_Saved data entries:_
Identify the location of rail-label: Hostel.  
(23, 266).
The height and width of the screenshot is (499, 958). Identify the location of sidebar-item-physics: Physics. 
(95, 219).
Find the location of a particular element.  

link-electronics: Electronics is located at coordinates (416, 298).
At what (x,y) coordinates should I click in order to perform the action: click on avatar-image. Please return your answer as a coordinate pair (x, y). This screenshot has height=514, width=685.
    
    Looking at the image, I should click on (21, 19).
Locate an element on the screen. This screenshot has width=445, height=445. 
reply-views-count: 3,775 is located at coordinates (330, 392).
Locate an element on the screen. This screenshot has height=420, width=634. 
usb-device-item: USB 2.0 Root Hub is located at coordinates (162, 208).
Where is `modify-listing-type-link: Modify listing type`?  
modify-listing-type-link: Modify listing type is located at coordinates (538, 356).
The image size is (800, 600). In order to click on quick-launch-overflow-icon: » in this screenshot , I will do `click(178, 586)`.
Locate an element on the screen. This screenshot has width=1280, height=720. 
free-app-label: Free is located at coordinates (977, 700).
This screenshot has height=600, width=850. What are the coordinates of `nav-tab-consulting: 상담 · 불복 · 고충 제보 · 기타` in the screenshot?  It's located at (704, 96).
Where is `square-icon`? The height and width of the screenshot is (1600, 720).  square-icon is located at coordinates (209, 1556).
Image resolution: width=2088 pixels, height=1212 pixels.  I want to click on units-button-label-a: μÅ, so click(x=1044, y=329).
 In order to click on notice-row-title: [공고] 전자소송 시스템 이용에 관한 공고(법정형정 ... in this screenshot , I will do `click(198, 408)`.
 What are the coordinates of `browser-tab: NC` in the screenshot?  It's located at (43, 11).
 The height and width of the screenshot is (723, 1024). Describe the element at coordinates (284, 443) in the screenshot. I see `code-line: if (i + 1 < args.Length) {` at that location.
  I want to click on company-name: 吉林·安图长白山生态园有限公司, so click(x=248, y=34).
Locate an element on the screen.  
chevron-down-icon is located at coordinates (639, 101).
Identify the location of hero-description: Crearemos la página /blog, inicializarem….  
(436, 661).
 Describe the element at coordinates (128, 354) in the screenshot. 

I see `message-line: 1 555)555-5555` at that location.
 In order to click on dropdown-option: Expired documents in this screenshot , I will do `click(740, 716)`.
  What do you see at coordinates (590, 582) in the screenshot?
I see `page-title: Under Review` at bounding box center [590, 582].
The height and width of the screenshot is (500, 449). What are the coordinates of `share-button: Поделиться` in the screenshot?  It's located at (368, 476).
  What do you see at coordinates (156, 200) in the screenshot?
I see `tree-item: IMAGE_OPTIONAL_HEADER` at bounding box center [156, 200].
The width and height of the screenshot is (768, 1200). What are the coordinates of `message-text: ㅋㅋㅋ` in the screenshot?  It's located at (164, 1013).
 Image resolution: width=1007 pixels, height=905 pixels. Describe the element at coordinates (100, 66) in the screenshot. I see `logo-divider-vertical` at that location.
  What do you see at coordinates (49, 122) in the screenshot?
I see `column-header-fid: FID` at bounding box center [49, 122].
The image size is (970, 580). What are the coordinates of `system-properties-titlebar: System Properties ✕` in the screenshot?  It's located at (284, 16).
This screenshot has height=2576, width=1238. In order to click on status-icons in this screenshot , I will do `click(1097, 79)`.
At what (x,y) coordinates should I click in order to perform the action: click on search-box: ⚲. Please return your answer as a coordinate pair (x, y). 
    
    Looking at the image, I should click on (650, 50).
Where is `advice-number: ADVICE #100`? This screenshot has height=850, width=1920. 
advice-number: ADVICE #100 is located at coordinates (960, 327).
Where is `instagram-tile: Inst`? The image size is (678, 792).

_How to complete this task:_
Lay out all of the data above as a numbered list, leaving out blank lines.

_Your solution:_
1. Identify the location of rail-label: Hostel.  
2. (23, 266).
3. The height and width of the screenshot is (499, 958). Identify the location of sidebar-item-physics: Physics. 
4. (95, 219).
5. Find the location of a particular element.  
6. link-electronics: Electronics is located at coordinates (416, 298).
7. At what (x,y) coordinates should I click in order to perform the action: click on avatar-image. Please return your answer as a coordinate pair (x, y). This screenshot has height=514, width=685.
8.     Looking at the image, I should click on (21, 19).
9. Locate an element on the screen. This screenshot has width=445, height=445. 
10. reply-views-count: 3,775 is located at coordinates (330, 392).
11. Locate an element on the screen. This screenshot has height=420, width=634. 
12. usb-device-item: USB 2.0 Root Hub is located at coordinates (162, 208).
13. Where is `modify-listing-type-link: Modify listing type`?  
14. modify-listing-type-link: Modify listing type is located at coordinates (538, 356).
15. The image size is (800, 600). In order to click on quick-launch-overflow-icon: » in this screenshot , I will do `click(178, 586)`.
16. Locate an element on the screen. This screenshot has width=1280, height=720. 
17. free-app-label: Free is located at coordinates (977, 700).
18. This screenshot has height=600, width=850. What are the coordinates of `nav-tab-consulting: 상담 · 불복 · 고충 제보 · 기타` in the screenshot?  It's located at (704, 96).
19. Where is `square-icon`? The height and width of the screenshot is (1600, 720).  square-icon is located at coordinates (209, 1556).
20. Image resolution: width=2088 pixels, height=1212 pixels.  I want to click on units-button-label-a: μÅ, so click(x=1044, y=329).
21.  In order to click on notice-row-title: [공고] 전자소송 시스템 이용에 관한 공고(법정형정 ... in this screenshot , I will do `click(198, 408)`.
22.  What are the coordinates of `browser-tab: NC` in the screenshot?  It's located at (43, 11).
23.  The height and width of the screenshot is (723, 1024). Describe the element at coordinates (284, 443) in the screenshot. I see `code-line: if (i + 1 < args.Length) {` at that location.
24.   I want to click on company-name: 吉林·安图长白山生态园有限公司, so click(x=248, y=34).
25. Locate an element on the screen.  
26. chevron-down-icon is located at coordinates (639, 101).
27. Identify the location of hero-description: Crearemos la página /blog, inicializarem….  
28. (436, 661).
29.  Describe the element at coordinates (128, 354) in the screenshot. 
30. I see `message-line: 1 555)555-5555` at that location.
31.  In order to click on dropdown-option: Expired documents in this screenshot , I will do `click(740, 716)`.
32.   What do you see at coordinates (590, 582) in the screenshot?
33. I see `page-title: Under Review` at bounding box center [590, 582].
34. The height and width of the screenshot is (500, 449). What are the coordinates of `share-button: Поделиться` in the screenshot?  It's located at (368, 476).
35.   What do you see at coordinates (156, 200) in the screenshot?
36. I see `tree-item: IMAGE_OPTIONAL_HEADER` at bounding box center [156, 200].
37. The width and height of the screenshot is (768, 1200). What are the coordinates of `message-text: ㅋㅋㅋ` in the screenshot?  It's located at (164, 1013).
38.  Image resolution: width=1007 pixels, height=905 pixels. Describe the element at coordinates (100, 66) in the screenshot. I see `logo-divider-vertical` at that location.
39.   What do you see at coordinates (49, 122) in the screenshot?
40. I see `column-header-fid: FID` at bounding box center [49, 122].
41. The image size is (970, 580). What are the coordinates of `system-properties-titlebar: System Properties ✕` in the screenshot?  It's located at (284, 16).
42. This screenshot has height=2576, width=1238. In order to click on status-icons in this screenshot , I will do `click(1097, 79)`.
43. At what (x,y) coordinates should I click in order to perform the action: click on search-box: ⚲. Please return your answer as a coordinate pair (x, y). 
44.     Looking at the image, I should click on (650, 50).
45. Where is `advice-number: ADVICE #100`? This screenshot has height=850, width=1920. 
46. advice-number: ADVICE #100 is located at coordinates (960, 327).
47. Where is `instagram-tile: Inst`? The image size is (678, 792).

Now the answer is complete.